Tratamento pediátrico de grande queimado agudo: Manejo clínico, cirúrgico e uso de matriz de regeneração dérmica

Pediatric treatment of large acute burn: Clinical, surgical management and use of dermal regeneration matrix

Ronan Wilk Guimarães1; Marjorye Bezerra Porciuncula2; Juliana Elvira Herdy Guerra Avila3; Mario Frattini Gonçalves Dias4; José Adorno5; Simone Maria Sampaio Santos Suassuna6; Gilberto Aguiar7; Cláudio Florido Rodrigues8

RESUMO

OBJETIVO: Analisar o tratamento de queimaduras em fase aguda, conduta clínica, cirúrgica e uso de matriz de regeneração dérmica (MRD) em criança internada na Unidade de Queimados do Hospital Regional da Asa Norte (UQ-HRAN), Brasília-DF.
RELATO DO CASO: D.M.R., 2 anos e 7 meses, masculino, vítima de queimadura por chama direta, 60% de superfície corporal acometida, 50% sendo de espessura total.

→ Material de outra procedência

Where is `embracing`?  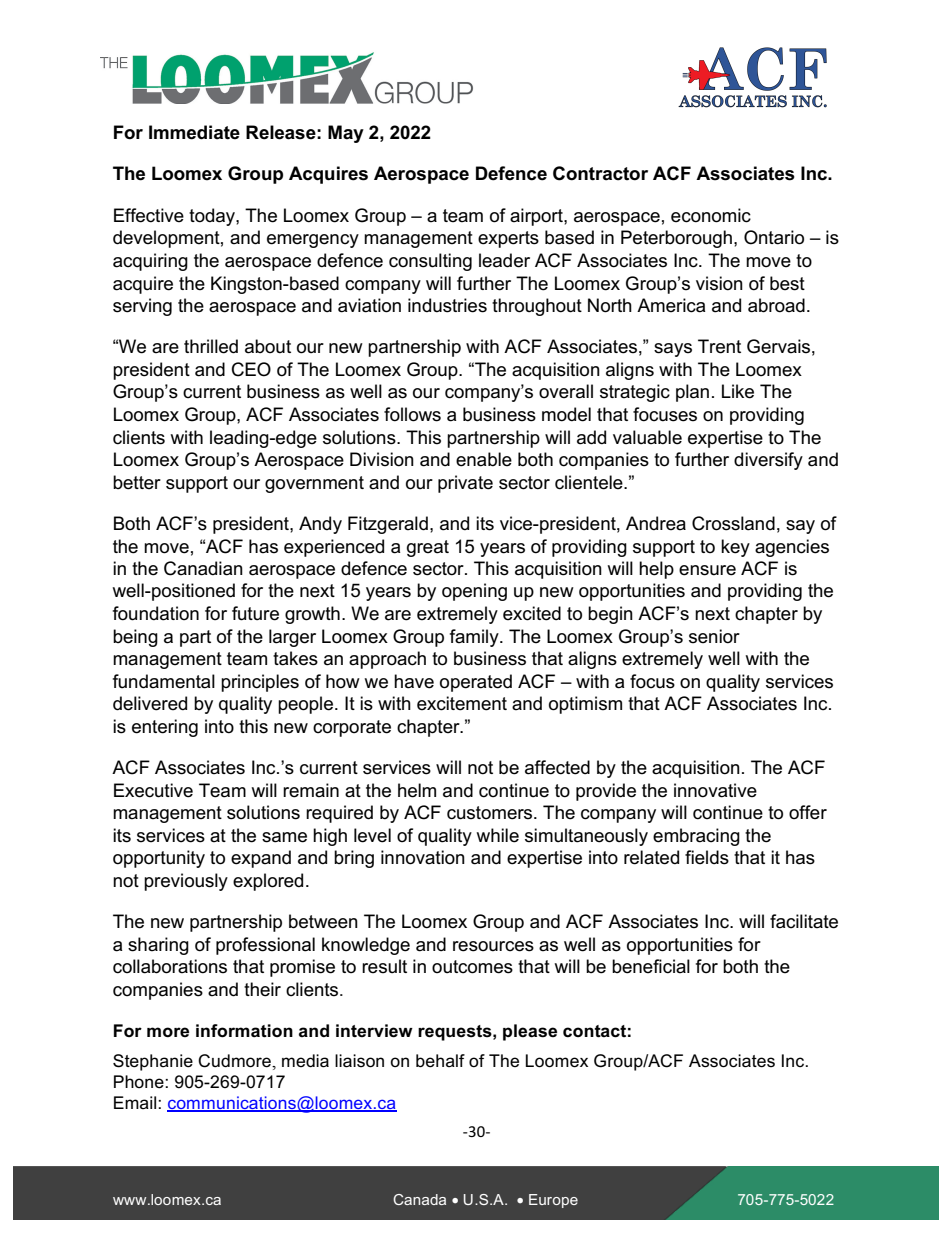
embracing is located at coordinates (696, 837).
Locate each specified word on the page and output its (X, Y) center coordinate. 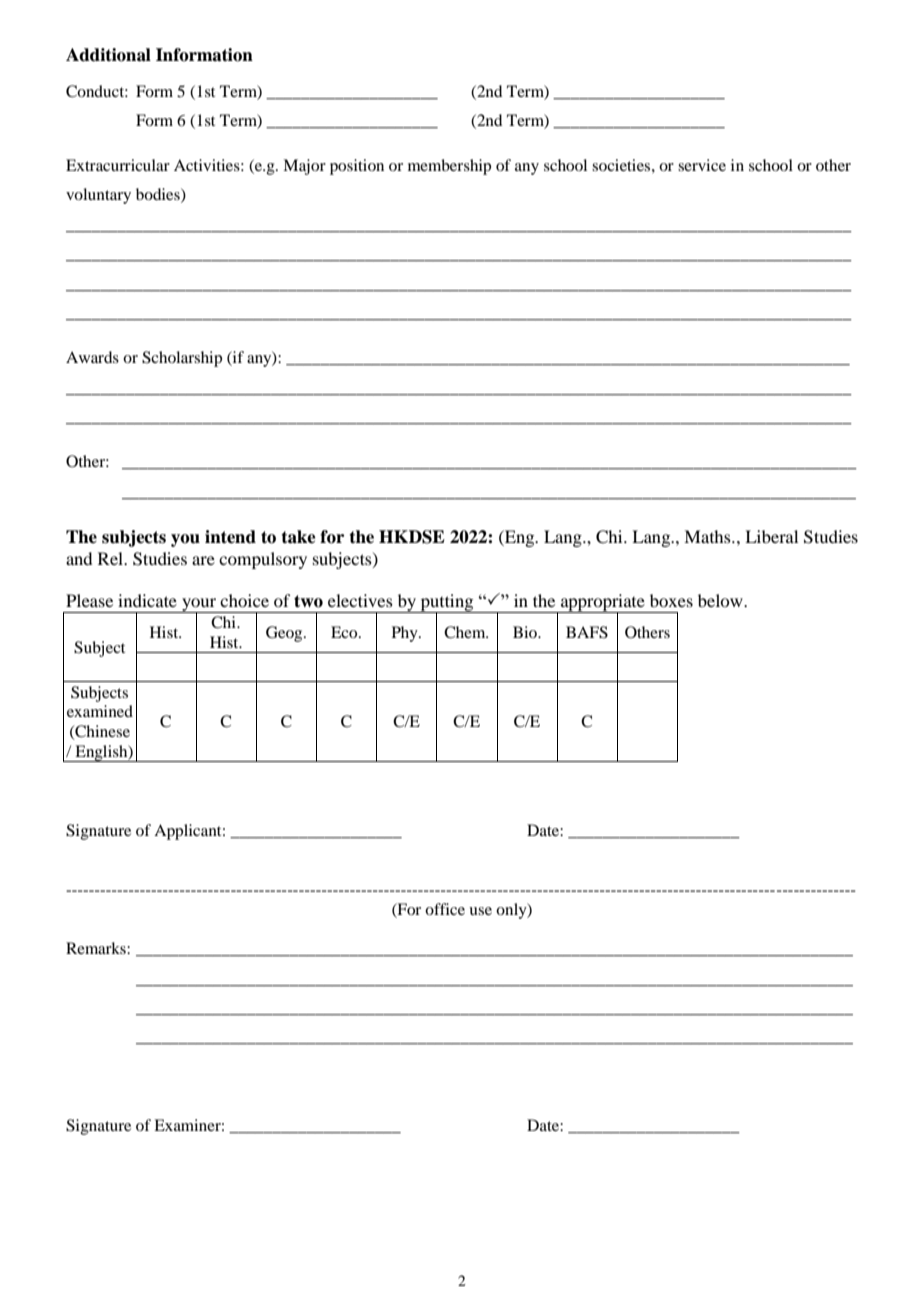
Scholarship (182, 359)
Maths (708, 536)
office (445, 909)
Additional (108, 55)
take (298, 537)
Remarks (97, 948)
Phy (406, 634)
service (702, 165)
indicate (147, 600)
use (480, 911)
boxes (671, 600)
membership (449, 167)
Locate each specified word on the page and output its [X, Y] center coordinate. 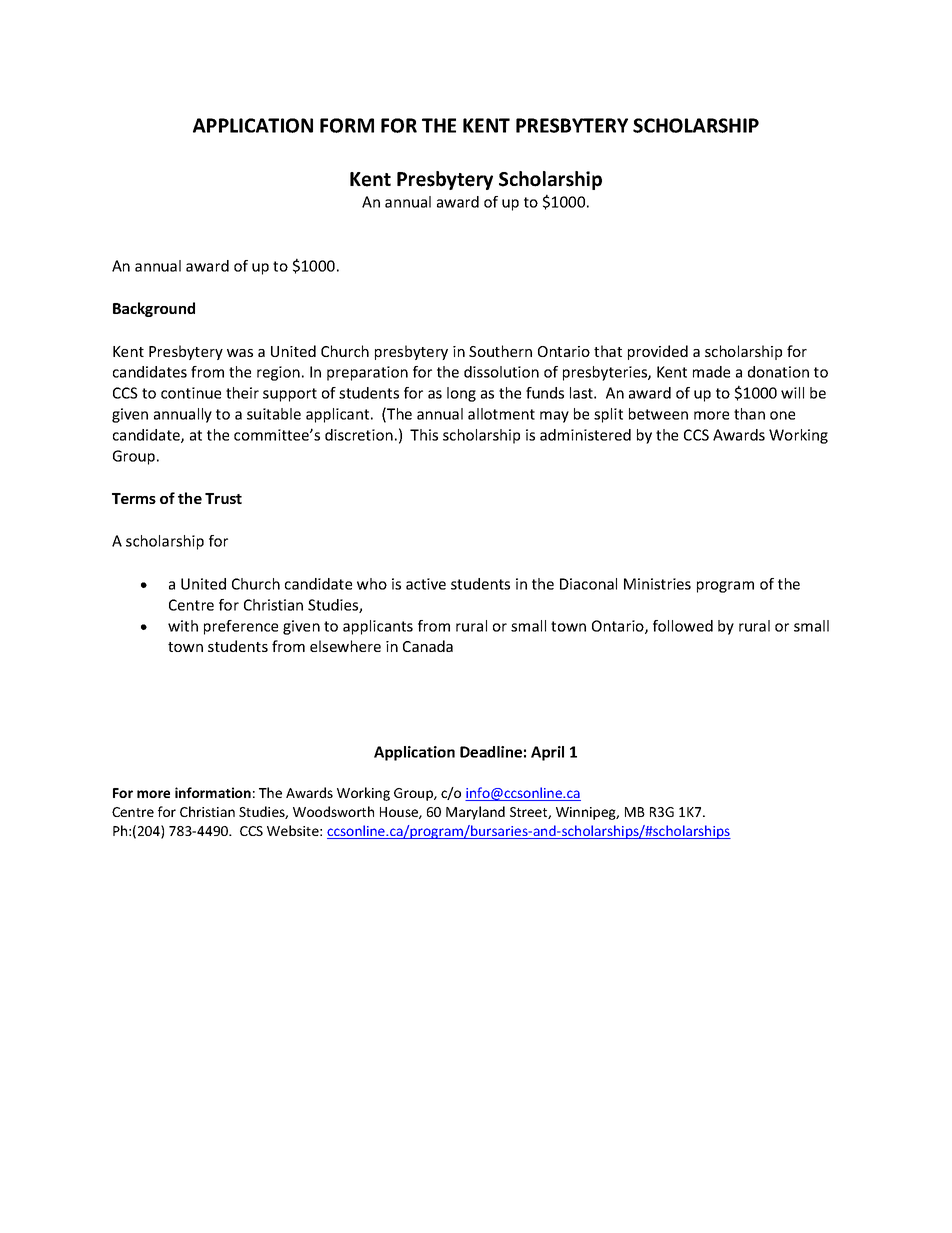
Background [154, 309]
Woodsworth [333, 811]
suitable [274, 414]
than [749, 414]
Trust [223, 498]
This [424, 435]
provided [658, 352]
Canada [428, 646]
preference [241, 627]
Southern [500, 351]
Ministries [657, 584]
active [426, 584]
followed [683, 626]
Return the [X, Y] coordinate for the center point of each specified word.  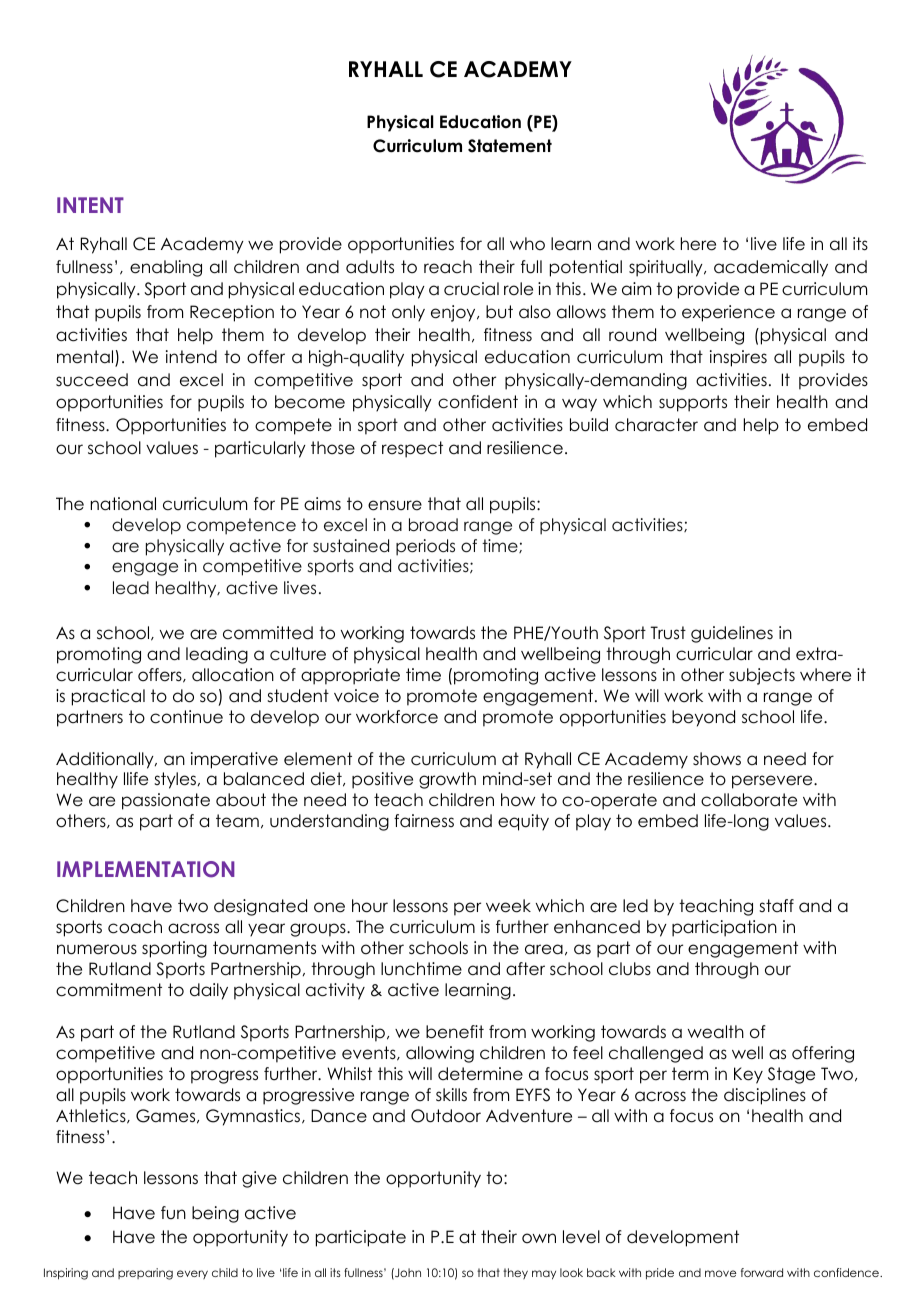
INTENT [90, 205]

Atendido inicialmente segundo Protocolo de Rotinas da UQ-HRAN, entretanto, evoluiu com piora clínica, necessitando de Unidade de Terapia Intensiva pediátrica, por 58 dias. Neste período, foi submetido a 2 escarotomias, 3 desbridamentos e 10 hemotransfusões, apresentou infecções nas áreas queimadas e variados esquemas antibióticos. Tendo em vista a extensão de áreas acometidas, restrição de áreas doadoras viáveis e impossibilidade de outros curativos, optou-se pelo implante de MRD no 16° dia de internação e, após a integração, foram realizadas 6 enxertias cutâneas. Recebeu alta no 118° dia de internação.
CONCLUSÃO: Houve necessidade de assistência clínica e cuidados intensivos, além de utilização de técnica cirúrgica com implante de MRD em grande queimado agudo. Sendo assim, a MRD teve como objetivo proporcionar leito receptor de qualidade, associado a maior integração para enxertia cutânea futura, pois a carência de áreas doadoras o colocaria em risco de vida maior. Esse conjunto de fatores contribuiu para o sucesso do tratamento e a boa recuperação da criança.

Palavras-chave: Queimaduras. Pele Artificial. Criança. Unidades de Queimados.

ABSTRACT

OBJECTIVE: To analyze the treatment of burn in acute-phase using clinical, surgical management and use of dermal regeneration matrix (DRM) in a child hospitalized at the Burn Unit of Asa Norte Regional Hospital (BU-ANRH), Brasília-DF.
CASE REPORT: D.M.R., 2 years and 7 months old, male, victim of direct fire, 60% of body surface affected, 50% full-thickness. Initially treated according to the BU-ANRH Routine Protocol, however, evolved to clinical decline, requiring a pediatric Intensive Care Therapy for 58 days. During this period, he underwent two escharotomies, three debridements and 10 blood transfusions. He exhibited infection in burned areas and used multiple antibiotic schemes. Due to the extension of affected surface, restriction of viable donor zone and unusable of other bandages, DRM was implanted on the 16th day of hospitalization and integration, he has done six cutaneous grafting. He was discharged on the 118th day of hospitalization.
CONCLUSION: Clinical and intensive care were needed, besides the use of surgical technique with DRM implantation in a large acute burn. Thus, DRM has had as a goal to provide quality receptor bed, associated with greater integration for future cutaneous grafting, since the lack of donor areas would put it at greater risk of life. This set of factors contributed to the success of the treatment and the good recovery of the child.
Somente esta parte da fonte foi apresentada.